Running Evaluations with Marin¶
This guide shows the current evaluation entrypoints in Marin. For a high-level overview of the evaluation stack, see Evaluation Overview.
Prerequisites¶
- A trained model checkpoint in Hugging Face format, or an existing
ExecutorStepfrom training. - Access to the TPU or GPU resources required by the evaluator you choose.
Core APIs¶
The canonical helpers live in experiments/evals/evals.py:
from experiments.evals.evals import (
default_eval,
default_key_evals,
evaluate_lm_evaluation_harness,
evaluate_levanter_lm_evaluation_harness,
)
default_evalrunsCORE_TASKSthrough the Levanter LM evaluation harness by default.default_key_evalsreturns the current "key evals" bundle: one generation step overKEY_GENERATION_TASKSand one multiple-choice step overKEY_MULTIPLE_CHOICE_TASKS.evaluate_lm_evaluation_harnessis the lower-level helper for custom vLLM-backed LM-eval runs.evaluate_levanter_lm_evaluation_harnessis the lower-level helper for Levanter-backed evaluation runs.

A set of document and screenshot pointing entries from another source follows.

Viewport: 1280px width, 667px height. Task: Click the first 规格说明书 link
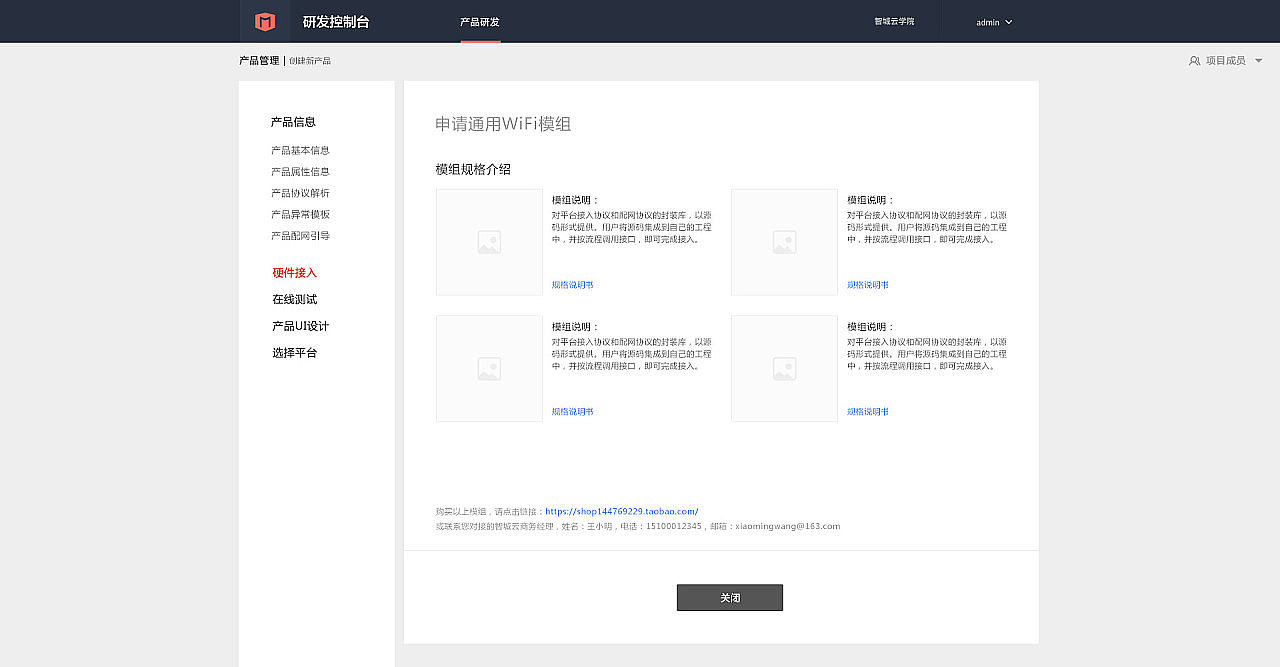[571, 284]
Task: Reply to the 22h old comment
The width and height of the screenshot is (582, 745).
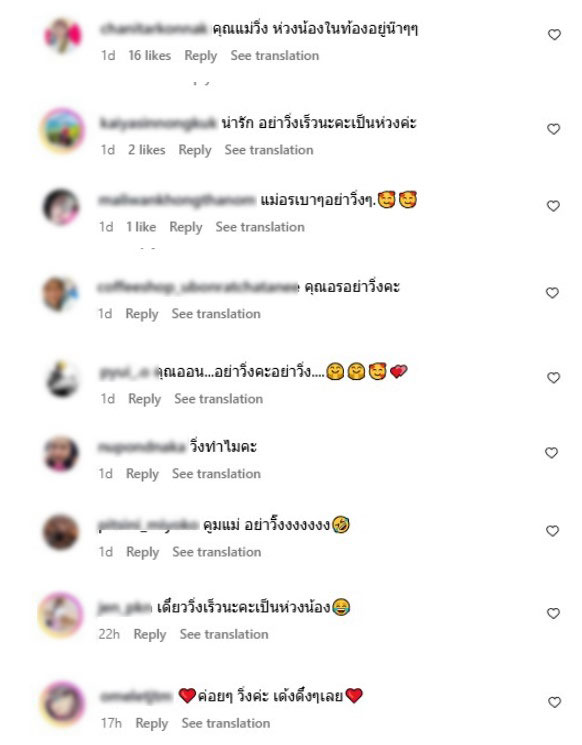Action: (x=150, y=635)
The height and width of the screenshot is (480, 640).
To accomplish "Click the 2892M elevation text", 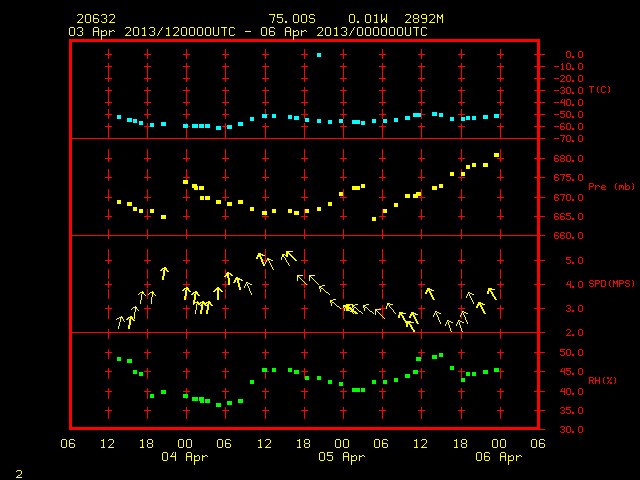I will pos(424,19).
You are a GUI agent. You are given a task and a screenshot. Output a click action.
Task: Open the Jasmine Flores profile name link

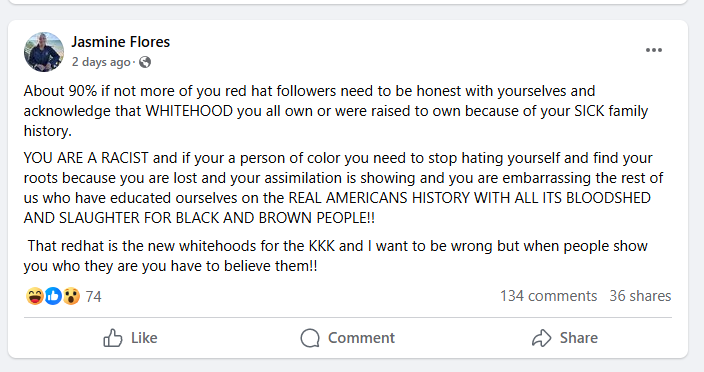point(120,42)
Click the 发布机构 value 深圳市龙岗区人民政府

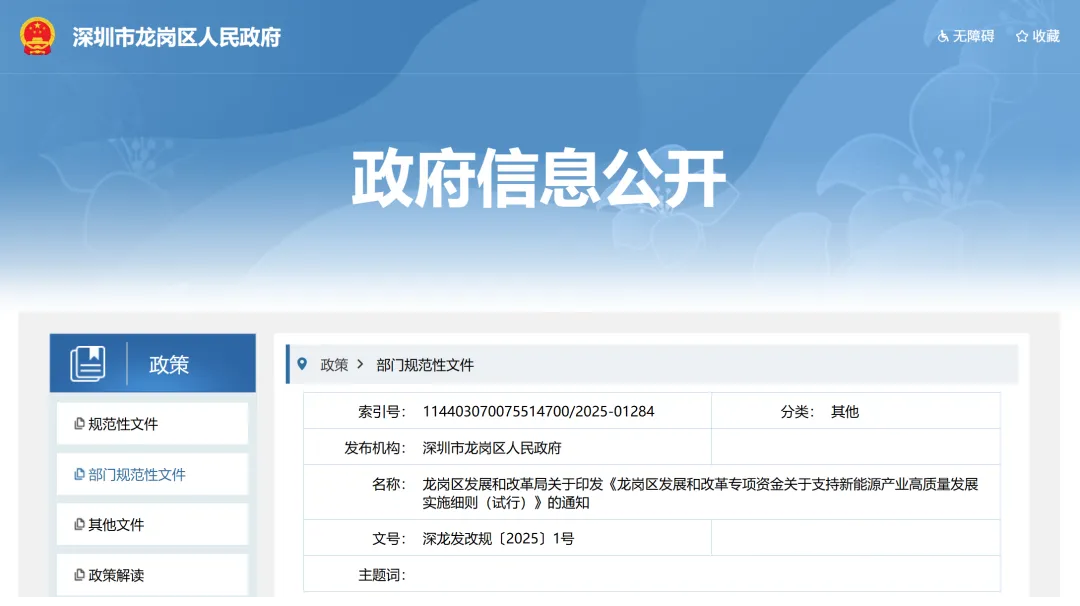tap(492, 447)
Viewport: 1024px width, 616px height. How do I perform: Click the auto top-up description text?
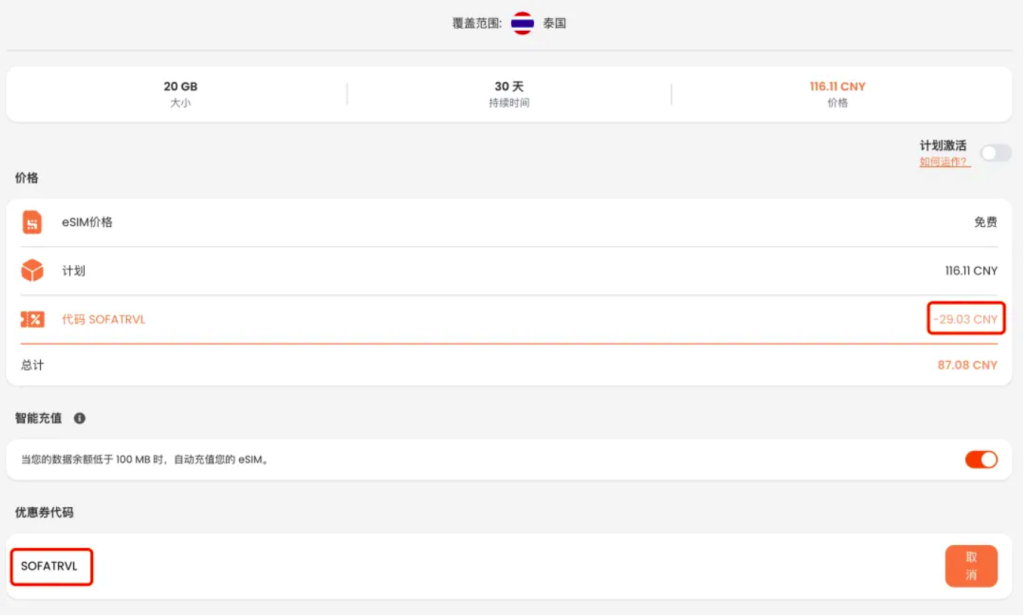pyautogui.click(x=145, y=460)
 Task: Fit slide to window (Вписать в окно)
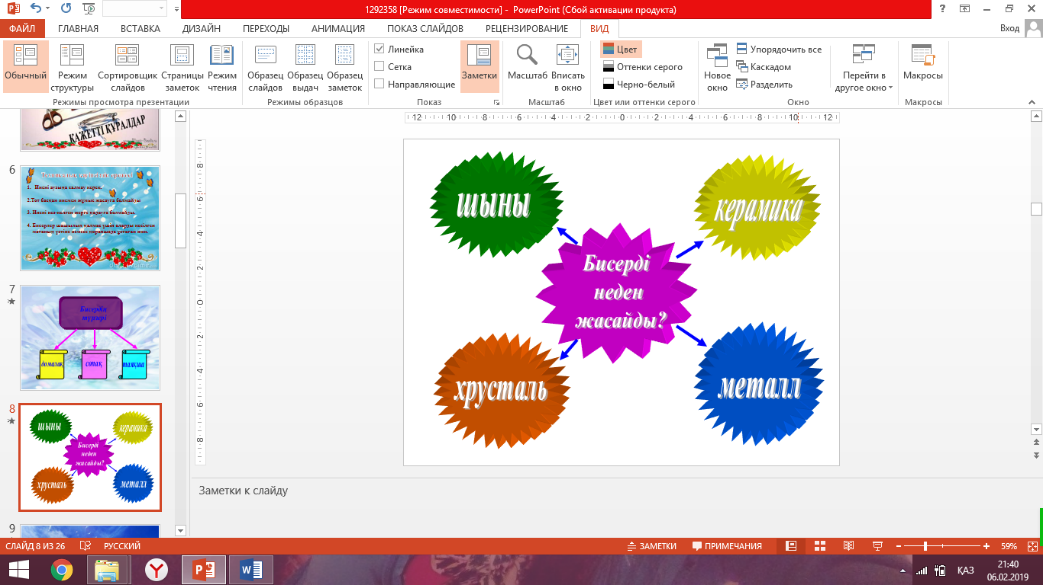tap(567, 67)
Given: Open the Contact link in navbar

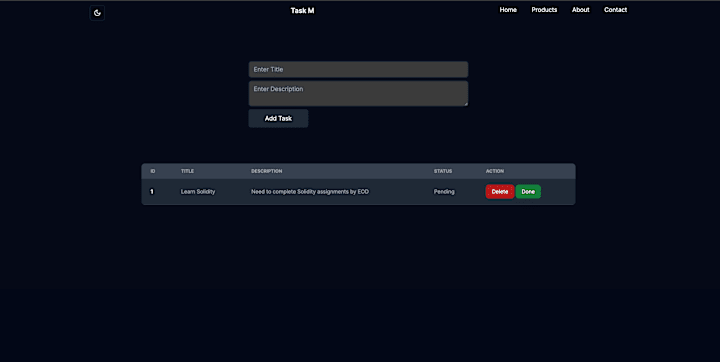Looking at the screenshot, I should click(x=615, y=10).
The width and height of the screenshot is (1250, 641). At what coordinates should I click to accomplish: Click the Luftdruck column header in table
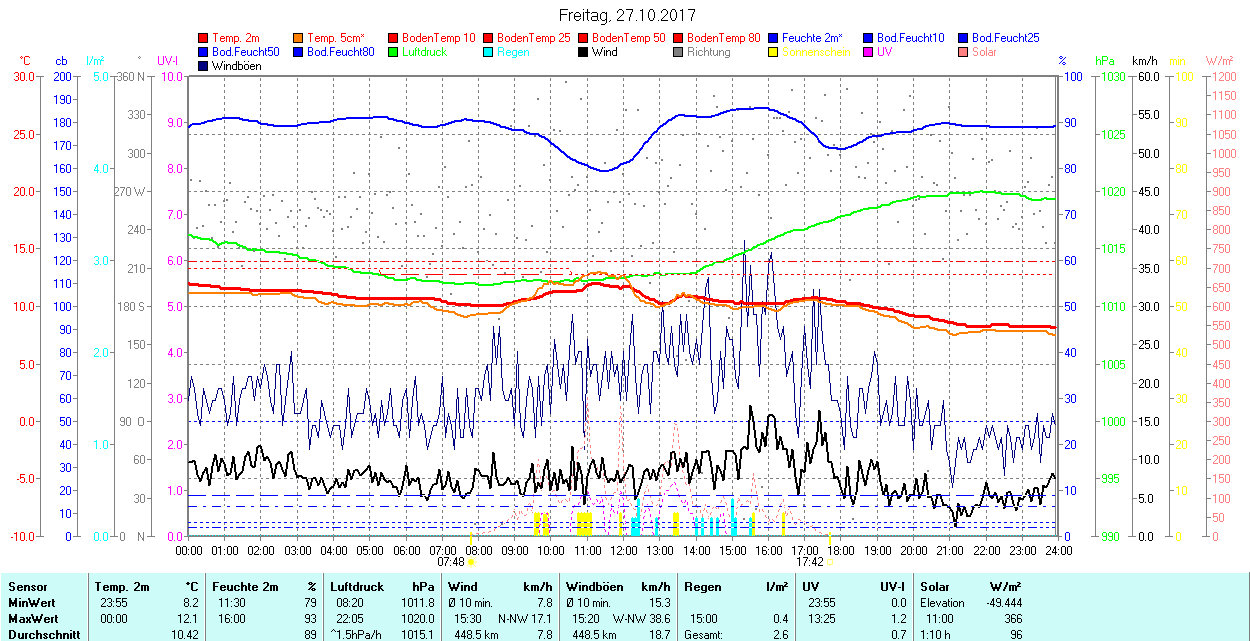click(356, 587)
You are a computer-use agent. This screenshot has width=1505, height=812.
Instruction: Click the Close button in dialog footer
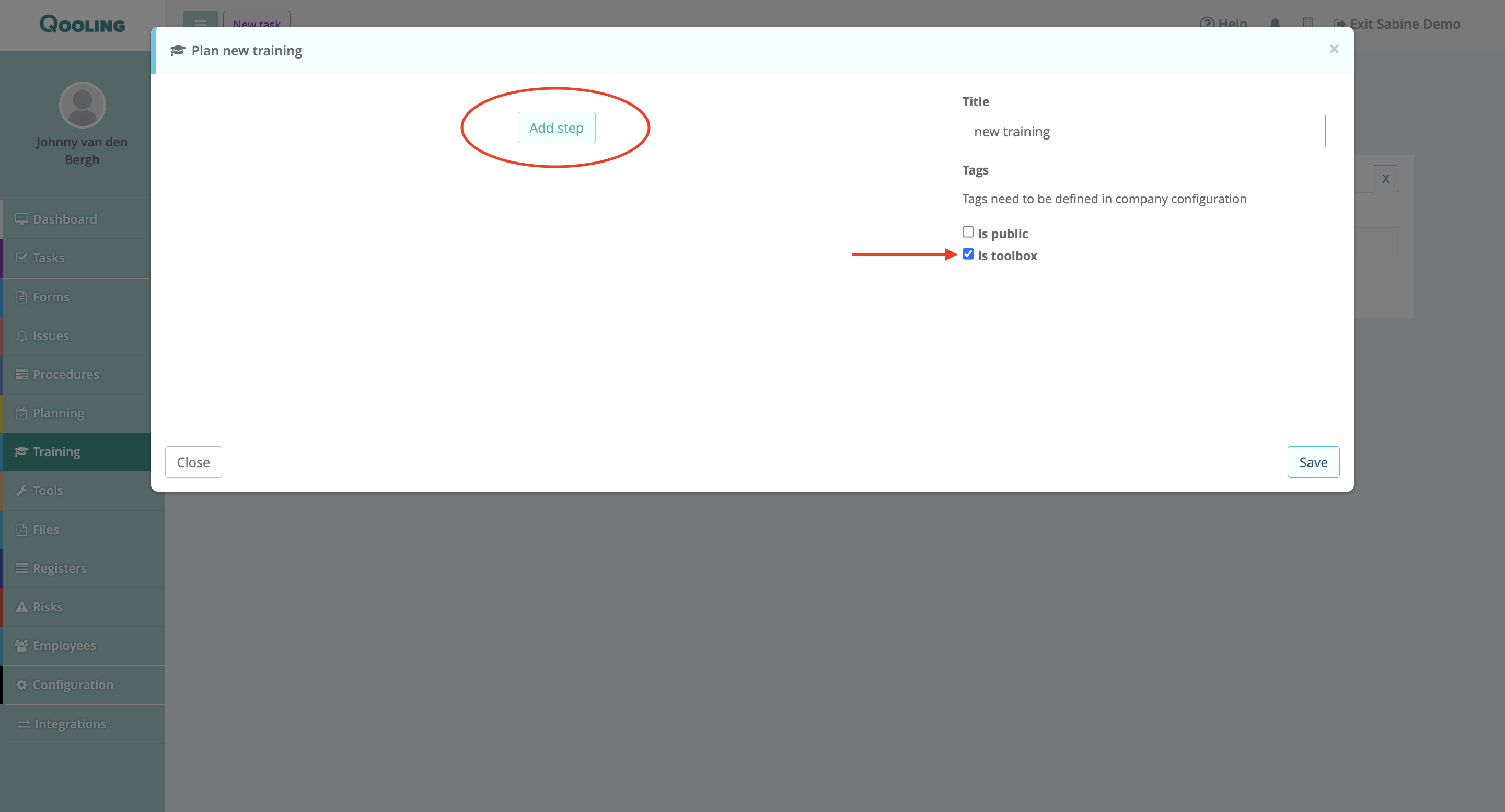coord(193,462)
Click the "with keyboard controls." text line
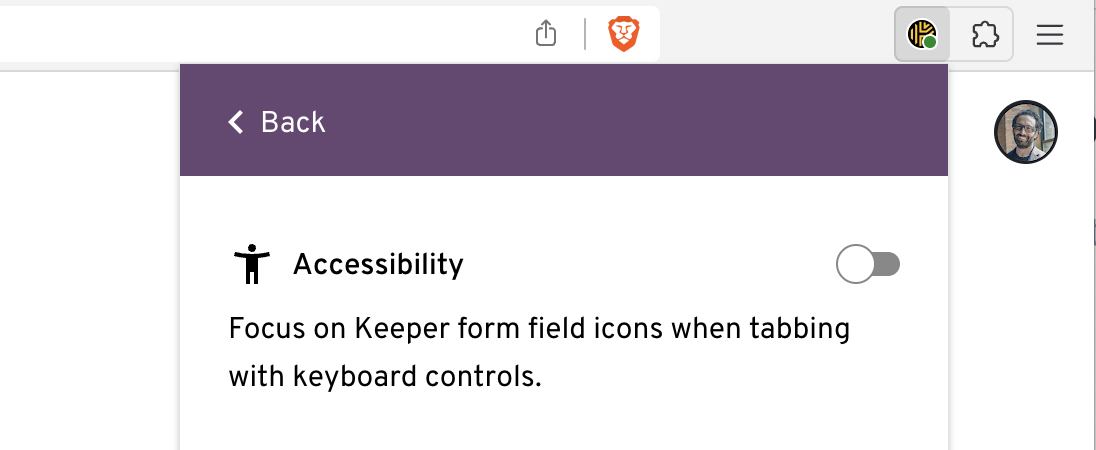 point(384,377)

Task sets are defined in experiments/evals/task_configs.py. The most commonly used ones are:
CORE_TASKSCORE_TASKS_PLUS_MMLUKEY_GENERATION_TASKSKEY_MULTIPLE_CHOICE_TASKS
1. Run CORE_TASKS¶
Use default_eval when you want the default multiple-choice evaluation suite:
from fray.cluster import ResourceConfig
from experiments.evals.evals import default_eval
from marin.execution.executor import executor_main
model_path = "gs://marin-us-east5/gcsfuse_mount/perplexity-models/llama-200m"
core_eval_step = default_eval(
step=model_path,
resource_config=ResourceConfig.with_tpu("v4-8"),
# Optional overrides:
# evals=CORE_TASKS_PLUS_MMLU,
# max_eval_instances=100,
)
if __name__ == "__main__":
executor_main(steps=[core_eval_step])
default_evalaccepts a checkpoint path, anExecutorStep, or anInputName.- To include MMLU in this path, pass
evals=CORE_TASKS_PLUS_MMLU.
2. Run the Current Key-Evals Bundle¶
Use default_key_evals for the repository's current key-eval bundle:
from fray.cluster import ResourceConfig
from experiments.evals.evals import default_key_evals
from marin.execution.executor import executor_main
model_path = "gs://marin-us-east5/gcsfuse_mount/perplexity-models/llama-200m"
key_steps = default_key_evals(
step=model_path,
resource_config=ResourceConfig.with_tpu("v6e-8"),
model_name="my_key_evals",
# max_eval_instances=50,
)
if __name__ == "__main__":
executor_main(steps=key_steps)
Today, default_key_evals returns two ExecutorSteps:
- A generation run over
KEY_GENERATION_TASKSusingevaluate_lm_evaluation_harness. - A multiple-choice run over
KEY_MULTIPLE_CHOICE_TASKSusingevaluate_levanter_lm_evaluation_harness.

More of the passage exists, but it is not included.